Isolé ou récurrent : la seule distinction qui compte
Un point non conforme une fois peut venir d'une exécution imparfaite, d'une surface remise en service trop tôt, d'un prélèvement réalisé sur une surface encore humide, ou d'un aléa. On le reprend, on note, on passe.
Le même point non conforme deux ou trois fois n'est plus une question d'exécution. C'est le protocole qui échoue à cet endroit-là : accessibilité insuffisante, temps de contact trop court pour la température réelle, démontage incomplet, matériel inadapté à la géométrie. Continuer à demander plus de rigueur à l'agent est une perte de temps pour tout le monde.

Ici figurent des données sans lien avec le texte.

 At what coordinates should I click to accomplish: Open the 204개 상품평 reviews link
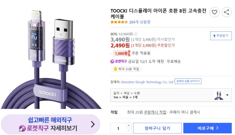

Pourquoi la moyenne globale trompe
Un taux de conformité de 96 % rassure. Il ne devrait pas, si les 4 % correspondent toujours au même dessous de convoyeur. Un site dont les écarts se répartissent au hasard sur des points différents est dans une situation plus saine qu'un site très bien noté avec un point chronique.

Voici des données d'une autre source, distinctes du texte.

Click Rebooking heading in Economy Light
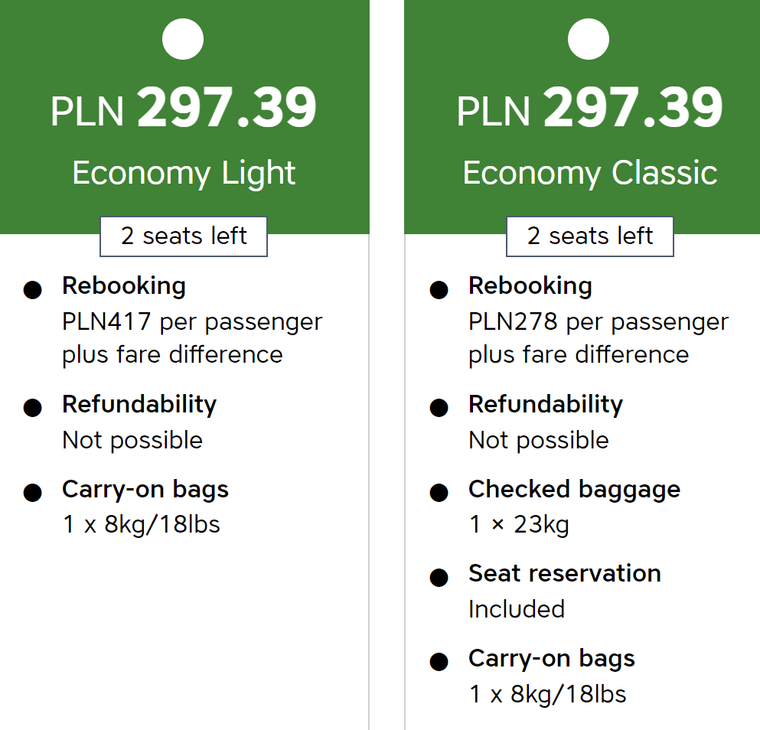 tap(124, 286)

La bonne lecture est donc verticale : suivre chaque point dans le temps, pas la moyenne du mois. C'est aussi la seule façon de repérer une dérive lente, celle où les valeurs restent conformes mais montent régulièrement.

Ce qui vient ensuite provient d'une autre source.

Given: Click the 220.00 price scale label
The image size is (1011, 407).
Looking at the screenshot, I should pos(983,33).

Les trois causes à vérifier, dans l'ordre
Quand un écart apparaît, nous vérifions trois choses avant toute autre hypothèse, parce qu'elles expliquent la grande majorité des cas :
- La dilution réellement délivrée — une centrale déréglée produit un résultat parfait sur le papier et inefficace sur la surface
- Le temps de contact effectivement appliqué, mesuré et non estimé
- L'état du matériel : une frange usée, une brosse écrasée ou un support saturé ne nettoient plus, quel que soit le produit
Ce qu'une action corrective doit contenir
Une action corrective utile dit ce qui a changé, pas ce qu'on promet. « Sensibilisation de l'équipe » n'est pas une action corrective : c'est une formule. « Temps de contact porté de X à Y sur la zone froide selon fiche technique, brosse remplacée, contrôle du dessous de bande ajouté avant remontage » en est une.
Elle doit aussi être datée et signée, parce qu'elle sera relue lors du prochain audit — et comparée au résultat du prélèvement suivant sur le même point.
À retenir
- La récurrence d'un point, pas sa valeur isolée, indique un problème de protocole.
- Suivre les points un par un dans le temps plutôt que la moyenne mensuelle.
- Vérifier d'abord la dilution réelle, puis le temps de contact, puis l'état du matériel.
- Une action corrective décrit un changement concret, pas une intention.